Our study is not without limitations. Since, it was a cross-sectional study, predictive validity could not be elicited. The domains of 5C correlate differently with different individual vaccines [19]. The varied correlation of the domains of the 5C tool with individual vaccines was not assessed in the present study, which needs to be considered in future studies. There are multiple other languages in India that are spoken by crores of people for whom the current validation is not applicable. Even though several rounds of translations were undertaken, there may be a slight possibility of translation not being simple enough for the target population owing to the presence of some technical words in the original English version of the 5C tool. This is because sometimes there is a lack of exact words in the local/Hindi language which can best describe the content of that English word in the original tool. The comprehensibility of the word then rests upon the substitute word and the interviewer's expertise in communicating it to the respondents. Another limitation is that, only the participants who were visiting the healthcare facility were included, hence a selection bias might be there in the study.

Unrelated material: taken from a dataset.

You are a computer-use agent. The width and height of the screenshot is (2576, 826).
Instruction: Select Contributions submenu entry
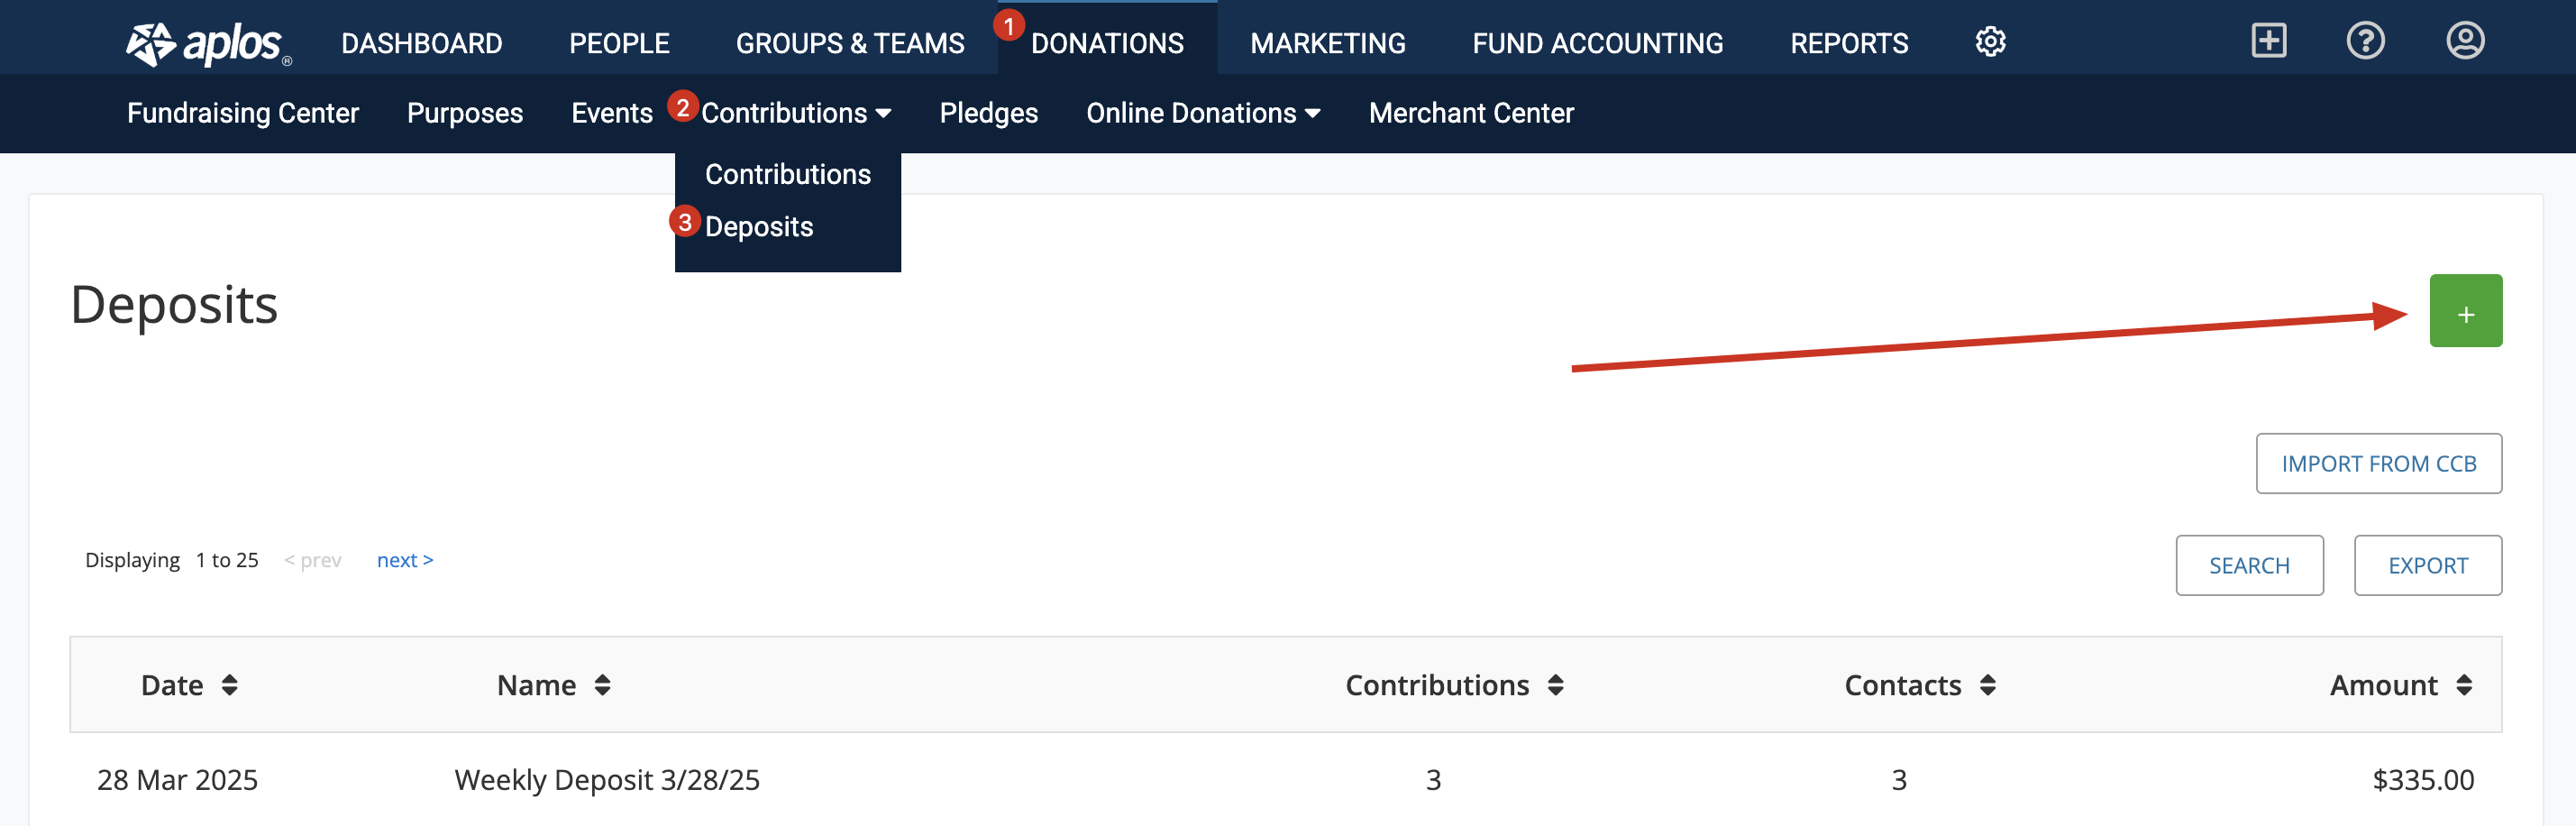[788, 174]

The present study is a maiden attempt to validate the translated Hindi version of the 5C vaccine hesitancy tool for adults in a North Indian setting. The validity values can increase with a large sample size with a considerably more literate population. The study leaves scope for future research in translating and validating the Hindi tool in a broader population with different social factors since many dialects of Hindi are spoken across the Indian subcontinent. Also, it provides a window of opportunities to translate the English version into many different languages that are spoken in India for a broad cross-cultural adaptation and validation.

5 Conclusion

The present study has validated the Hindi version of the 5C scale in North Indian city of Chandigarh, which can be used to assess vaccine hesitancy among the Hindi-speaking population of India as well. The tool can be adopted in the routine and research settings to identify the overall as well as individual domains of vaccine hesitancy which need to be worked upon in the local settings. Further follow-up studies need to be conducted to elicit the predictive validity in the current settings and the appropriateness of the tool's validity in other Indian settings.